# Data shown

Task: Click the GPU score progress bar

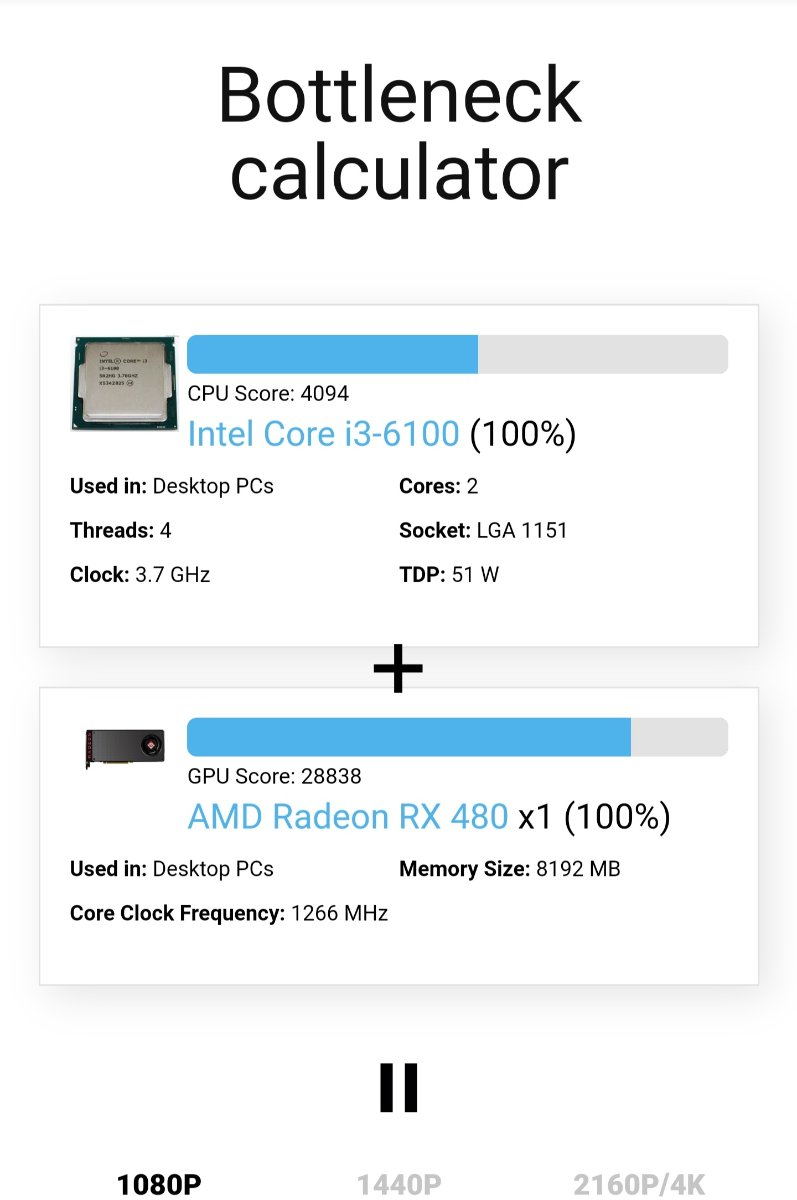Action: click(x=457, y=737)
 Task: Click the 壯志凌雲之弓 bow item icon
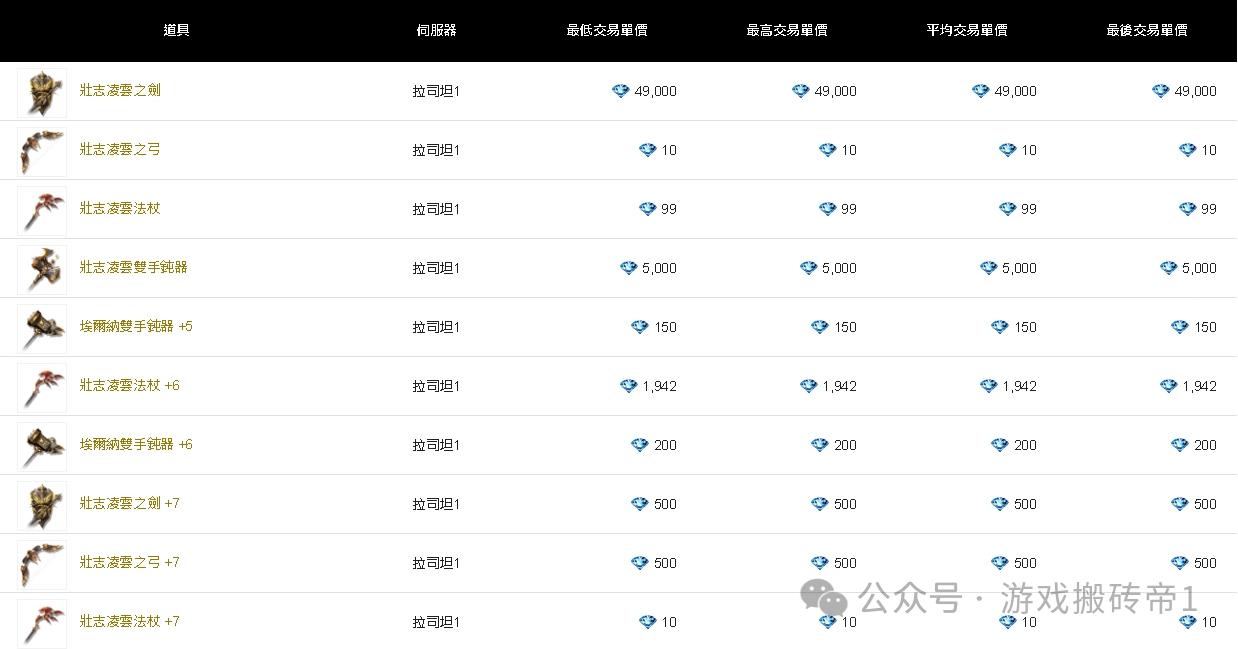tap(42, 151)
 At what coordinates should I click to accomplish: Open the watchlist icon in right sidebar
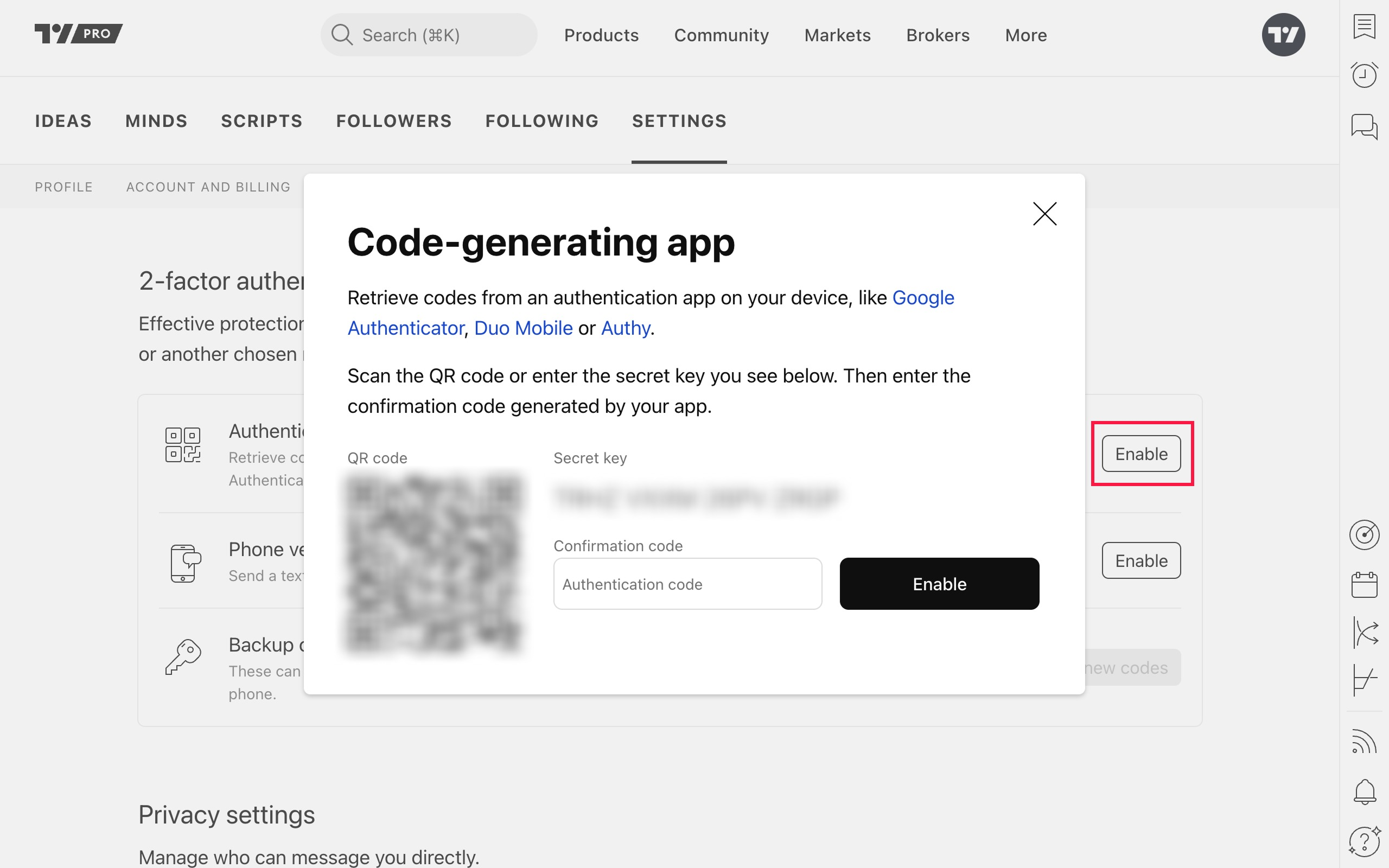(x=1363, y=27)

* * *

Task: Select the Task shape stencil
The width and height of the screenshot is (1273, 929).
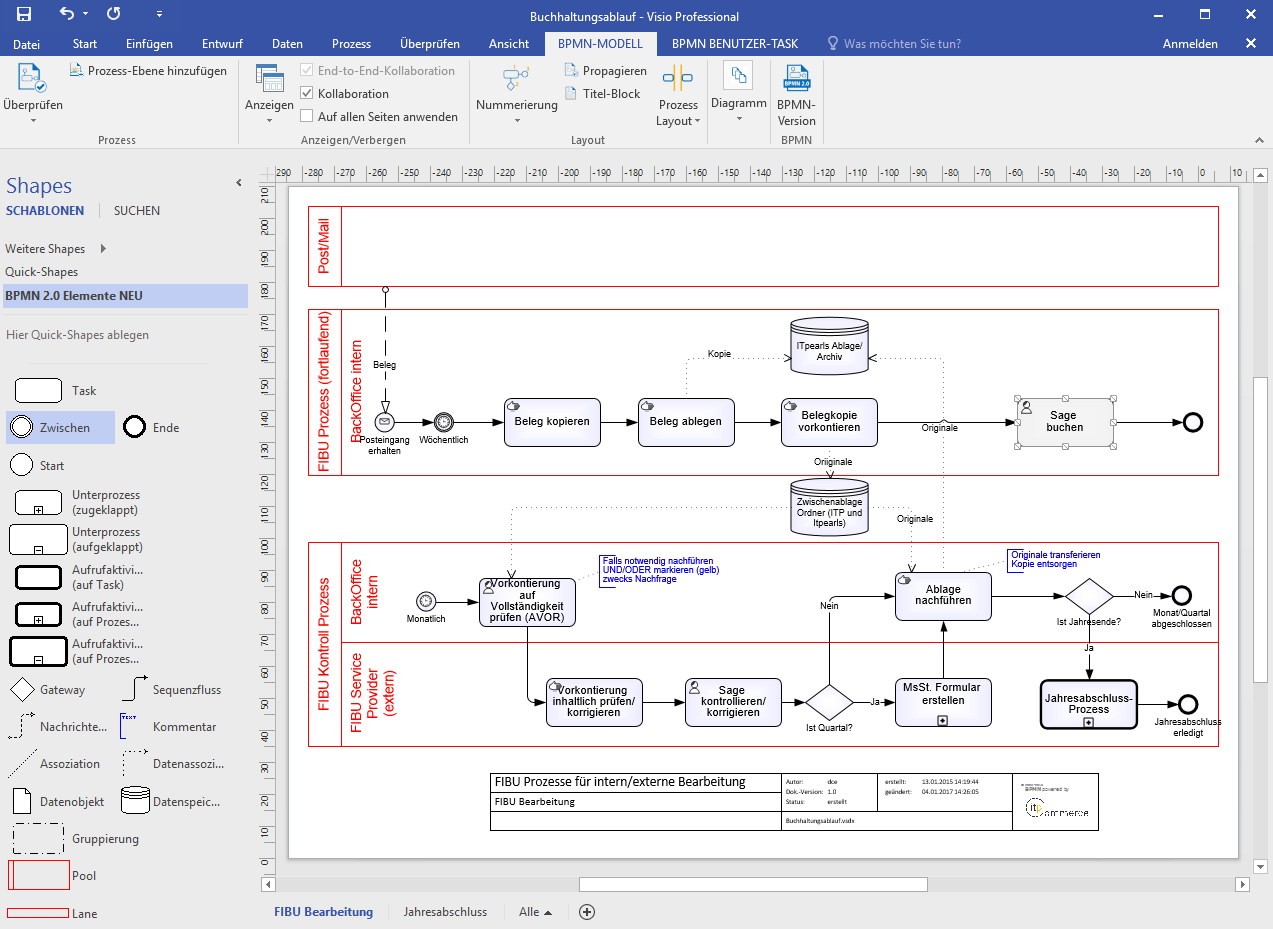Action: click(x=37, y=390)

# Given request
Rewrite the entries starting at the line containing "Task: Click the GPU score progress bar" and ending at the line containing "(x=1363, y=27)", replacing "icon" with "symbol" and leaving everything else unchanged. Omit the pictures from your answer.

# Solution to the problem
Task: Click the GPU score progress bar

Action: click(x=457, y=737)
 Task: Click the 壯志凌雲之弓 bow item symbol
tap(42, 151)
 At what coordinates should I click to accomplish: Open the watchlist symbol in right sidebar
(x=1363, y=27)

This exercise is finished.